The fund is managed to ensure that it maintains its AAA-ratings from at least two of the three major rating agencies.

e) The fund specification allows only the investment into investment grade securities. They have a large dedicated credit risk research team that constantly monitors the liquidity of issues and importantly the fundamental credit quality of every single issue held within the fund. They set our own internal ratings and the portfolio managers adhere to this buy list ensuring that they are proactive and not reactive, not reliant on the rating agencies.
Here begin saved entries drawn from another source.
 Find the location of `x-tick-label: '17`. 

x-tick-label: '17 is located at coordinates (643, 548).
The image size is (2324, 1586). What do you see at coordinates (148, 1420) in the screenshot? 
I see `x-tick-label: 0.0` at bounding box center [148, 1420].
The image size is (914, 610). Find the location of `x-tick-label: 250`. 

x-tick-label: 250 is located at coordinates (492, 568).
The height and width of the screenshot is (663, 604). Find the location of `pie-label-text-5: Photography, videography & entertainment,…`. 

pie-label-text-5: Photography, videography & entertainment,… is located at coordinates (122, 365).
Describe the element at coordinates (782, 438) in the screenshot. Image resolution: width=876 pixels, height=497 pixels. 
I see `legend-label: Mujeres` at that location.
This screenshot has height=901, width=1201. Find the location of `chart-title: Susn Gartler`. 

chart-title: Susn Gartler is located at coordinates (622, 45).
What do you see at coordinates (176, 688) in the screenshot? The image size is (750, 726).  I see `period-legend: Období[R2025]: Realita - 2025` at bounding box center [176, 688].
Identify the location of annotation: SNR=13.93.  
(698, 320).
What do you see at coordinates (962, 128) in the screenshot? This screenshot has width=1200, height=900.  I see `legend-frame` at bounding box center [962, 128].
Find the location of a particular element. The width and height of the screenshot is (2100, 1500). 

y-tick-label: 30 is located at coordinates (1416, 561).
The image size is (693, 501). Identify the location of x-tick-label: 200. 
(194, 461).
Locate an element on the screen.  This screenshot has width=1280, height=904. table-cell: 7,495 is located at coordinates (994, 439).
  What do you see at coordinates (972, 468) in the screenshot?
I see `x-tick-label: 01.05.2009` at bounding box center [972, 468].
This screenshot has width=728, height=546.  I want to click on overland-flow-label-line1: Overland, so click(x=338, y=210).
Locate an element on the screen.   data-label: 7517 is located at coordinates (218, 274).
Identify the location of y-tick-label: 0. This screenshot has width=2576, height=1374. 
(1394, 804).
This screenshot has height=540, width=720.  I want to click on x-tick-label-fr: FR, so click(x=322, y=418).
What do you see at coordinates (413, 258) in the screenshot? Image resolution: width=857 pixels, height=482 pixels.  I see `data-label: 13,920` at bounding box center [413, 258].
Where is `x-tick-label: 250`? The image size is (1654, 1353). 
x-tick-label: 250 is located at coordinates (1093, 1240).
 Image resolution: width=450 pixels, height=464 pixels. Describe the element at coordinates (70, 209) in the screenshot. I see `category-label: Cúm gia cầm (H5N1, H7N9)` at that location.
f) Money market funds tend not to invest more than 10% of the funds total asset holdings with any one counterparty. We operate within these parameters by working to a <5% counterparty limit. In turn this restricts any individual investors, underlying exposure (assuming that investor represents no more than 10% of the total value of the fund) to any individual counterparty to less than ½%.

Constant/Stable NAV Funds

There are two fund types that can use amortized cost accounting and calculate their NAV at a stable 1.00. These are, first, European domiciled and governed by UCITS rules; they are CNAV (sovereign debt) or LVNAV (credit debt). Two, US domiciled SEC registered government or treasury funds. Clients of these funds can subscribe or redeem at 1.00 assuming the fund’s underlying value does not deviate from its allowable limits.

Rating Always Maintained

In order to achieve a AAA-rating the fund must adhere to the strict and transparent guidelines imposed by the rating agencies. The AAA-rating is the guiding principle by which they manage the fund.

The rating guidelines covers all three primary types of risk inherent in money market funds, namely:

• Credit
• Market
• Operational

Credit risk addresses the probability of a security held within the fund defaults and generates a loss to the fund.

Rating agencies therefore restrict what assets a fund can purchase and the quantity of such assets. It also stipulates diversification requirements and certain concentration requirements that are more conservative than regulatory requirements. Moody’s therefore restrict what assets a fund can purchase and the quality of such assets. It also stipulates diversification requirements with a fund generally unable to invest more than 10% with any one counterpart. The fund is also a registered money market fund that adds to the diversification requirements on top of those imposed by the rating agencies.

Market risk addresses the funds sensitivity to changing market conditions. Rules governing the weighted average maturity of the portfolio, (restricted to a maximum of 60 days) and weighted average life (restricted to a maximum of 120 days) are imposed. The liquidity of the assets within the fund and diversification as well as the effects of dilution is all covered. Independent verification also monitors the market risk within the fund with all assets held marked to market daily to ensure that the fund’s actual net asset value per share does not deviate materially from £1/€1/1$, and to ensure action if such deviation exists. Operational risks look at the fund management capabilities as well as the service providers. It is vital that the Fund is managed in a way consistent with its published objectives and policies.